Where We Got It Wrong (At First)
The first version of the normalization layer handled the straightforward cases well. Standard enrollment records, basic attendance, assessment scores with clean identifiers. Then we started onboarding districts in states with non-standard reporting requirements, and the edge cases multiplied.
A few examples that cost us weeks:
- Dual-enrolled students. A student attending both a traditional school and a career-technical center shows up as two enrollment records in some systems and one record with a secondary school code in others. If you count headcount naively, that student gets doubled. If you deduplicate naively, you lose the career-tech enrollment. We had to build logic that preserves both records but identifies them as the same student for aggregate reporting.
- Attendance code sprawl. One district we onboarded had 47 distinct attendance codes. Forty-seven. Some were legacy codes that hadn't been used in years but still existed in historical data. Others were COVID-era additions for remote learning that no one had cleaned up. Our code mapping had to handle all of them — including codes that meant different things in different school years.
- Mid-year vendor switches. A district that switches from PowerSchool to Infinite Campus in January doesn't get a clean break. Half the year's data lives in one system, half in the other. Student IDs don't match. Attendance records use different code sets. Our normalization layer had to stitch a continuous student record across both systems using demographic matching when IDs didn't carry over.
Every one of these edge cases came from a real district. We didn't anticipate them in a design doc — we discovered them during onboarding and built the handling into the system afterward. The data coordinators who work with these systems every day were our best source of knowledge. They'd been solving these problems manually. We just had to encode their expertise.
What This Means for Districts
The practical outcome is that onboarding a new district takes days, not months. When we connect to a district's systems, the normalization layer does the heavy lifting. We configure the translators for the specific combination of vendors the district uses, validate the output against known data points with the district's team, and once it checks out, the full historical dataset is queryable.
When a district changes vendors — say they move from iReady to MAP for diagnostic assessments — we add support for the new data source without the district doing anything on their end.

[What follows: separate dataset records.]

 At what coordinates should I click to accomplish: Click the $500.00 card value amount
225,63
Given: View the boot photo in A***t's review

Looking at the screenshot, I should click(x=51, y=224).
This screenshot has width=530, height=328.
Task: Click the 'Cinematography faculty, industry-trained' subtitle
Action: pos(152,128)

Their historical iReady data stays in the system, fully queryable, and new MAP data flows in alongside it. A principal looking at a student's reading trajectory sees a continuous line, not a gap where the vendor switch happened.
When a state changes its assessment framework or accountability metrics, we update the normalization rules centrally. Every district in that state benefits immediately.
Infrastructure Should Be Invisible
A superintendent shouldn't need to know that their attendance data comes from Infinite Campus, their assessment data comes from iReady, and their finance data comes from Munis. They should be able to ask "How are our Title I schools performing compared to last year?" and get an answer that draws from all three systems without anyone having to manually pull reports, align date ranges, or reconcile student counts.
That's what the normalization layer does. It makes the plumbing disappear. The data coordinators who maintain these source systems keep doing their work exactly as they always have. Arcline just makes sure that work adds up to something a district leader can actually use — without a spreadsheet, without a three-day turnaround, and without the quiet worry that the numbers might not match.
The best infrastructure is the kind nobody thinks about. It just works, and the people who need answers get them.